** Opening Recorded data block **

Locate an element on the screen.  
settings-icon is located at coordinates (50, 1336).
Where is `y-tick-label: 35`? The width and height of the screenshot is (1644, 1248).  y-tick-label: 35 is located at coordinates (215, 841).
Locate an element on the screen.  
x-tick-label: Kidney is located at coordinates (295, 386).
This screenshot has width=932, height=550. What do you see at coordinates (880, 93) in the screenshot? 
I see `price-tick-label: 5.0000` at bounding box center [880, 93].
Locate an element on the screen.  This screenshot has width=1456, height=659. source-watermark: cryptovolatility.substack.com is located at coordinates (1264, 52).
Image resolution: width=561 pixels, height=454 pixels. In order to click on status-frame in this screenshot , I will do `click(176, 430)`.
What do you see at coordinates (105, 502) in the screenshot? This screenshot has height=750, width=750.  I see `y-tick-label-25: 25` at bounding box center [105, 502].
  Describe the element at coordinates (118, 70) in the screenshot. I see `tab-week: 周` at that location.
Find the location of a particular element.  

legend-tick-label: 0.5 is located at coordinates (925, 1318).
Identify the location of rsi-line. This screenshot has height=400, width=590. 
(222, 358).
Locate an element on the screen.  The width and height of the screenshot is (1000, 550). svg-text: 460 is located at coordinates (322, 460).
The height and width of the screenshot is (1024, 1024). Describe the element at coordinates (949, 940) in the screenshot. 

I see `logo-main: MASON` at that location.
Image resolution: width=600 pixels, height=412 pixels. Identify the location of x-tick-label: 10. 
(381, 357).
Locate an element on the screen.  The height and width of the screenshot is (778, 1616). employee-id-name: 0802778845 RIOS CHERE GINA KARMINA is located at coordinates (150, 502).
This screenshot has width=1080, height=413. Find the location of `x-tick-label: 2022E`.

** Closing Recorded data block **

### Task instructions:
Can you write out, word for word, the lines starting at the one that contains "coordinates (1264, 52)." and ending at the one that contains "Image resolution: width=561", with both of those lines included and nothing else?

### Response box:
Locate an element on the screen.  This screenshot has width=1456, height=659. source-watermark: cryptovolatility.substack.com is located at coordinates (1264, 52).
Image resolution: width=561 pixels, height=454 pixels. In order to click on status-frame in this screenshot , I will do `click(176, 430)`.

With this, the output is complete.